For Lemieux, while public transactions on VEVMO may seem harmless, foreign intelligence services – notes in particular intelligence agencies – are looking for models: who pays who, how often and when. “Let’s say they make payments to their children – now you have a lever point. If there is someone looking to target you, they can use this information and start scareing you for the safety of your children, ”says Lemieux.
“The speed of the digital world has exceeded our ability to maintain it,” she adds. “If you have all this information there-How will you make the toothpaste in the tube?”
Mike Yeagley, specialist in commercial data and its security risks, has spent more than 15 years advising the US Department of Defense on how allies and opponents use what he calls “digital exhaust”, apparently banal details – social connections, service transactions and metadata trails – on the left in daily applications. “At the highest level of our national security leadership, whatever the administration, there must be an awareness of our data and what we are planning that can be discovered,” he says.
“What is the risk of someone at the cabinet using Venmo to pay for personal coach? On the surface, that doesn’t look like much,” said Yeagley. “But now I know who is this coach – or the gardener, or anyone – and suddenly, I have widened my ability to target by identifying the people around this civil servant.”
Yeagley adds that “our opponents are sophisticated and carnivores in their data collection”, which means that “the smallest piece of daylight interests someone sophisticated. They will use this data point. They will get away with it. “
According to VEMMO, its “contact synchronization” function allows users to download telephone contacts to the application so that they can find people they know. When these VenMo exhibited accounts were configured – everything before 2020 – the application displays an invite allowing users to synchronize their telephone contacts, automatically filling their list of friends with anyone in their address book which already uses the platform. Venmo says that this feature was obsolete over two years ago. Today, the synchronization of contacts no longer creates default connections. To add someone as an IMI, users must look for them, send a request and make them accept.

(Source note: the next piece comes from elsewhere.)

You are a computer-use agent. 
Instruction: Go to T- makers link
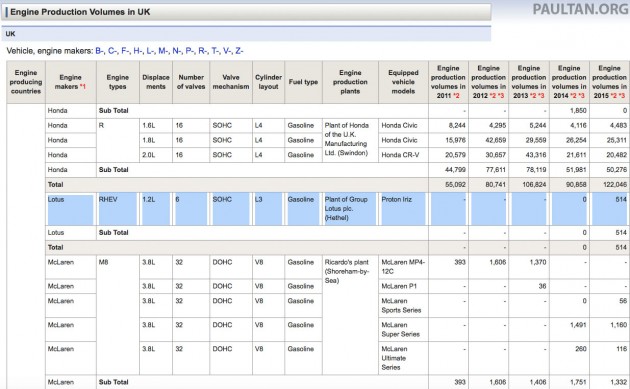(215, 51)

Nevertheless, according to Venmo’s privacy policy, unless users proactively modify their confidentiality parameters, their network remains visible for anyone. This means that even when a user defines his account on Private, his list of friends remains visible unless she takes an additional step. From publication, hiding your connections requires navigating to Parameters > Confidentiality > Friends and select Private.
Stephen Lurie contributed the reports.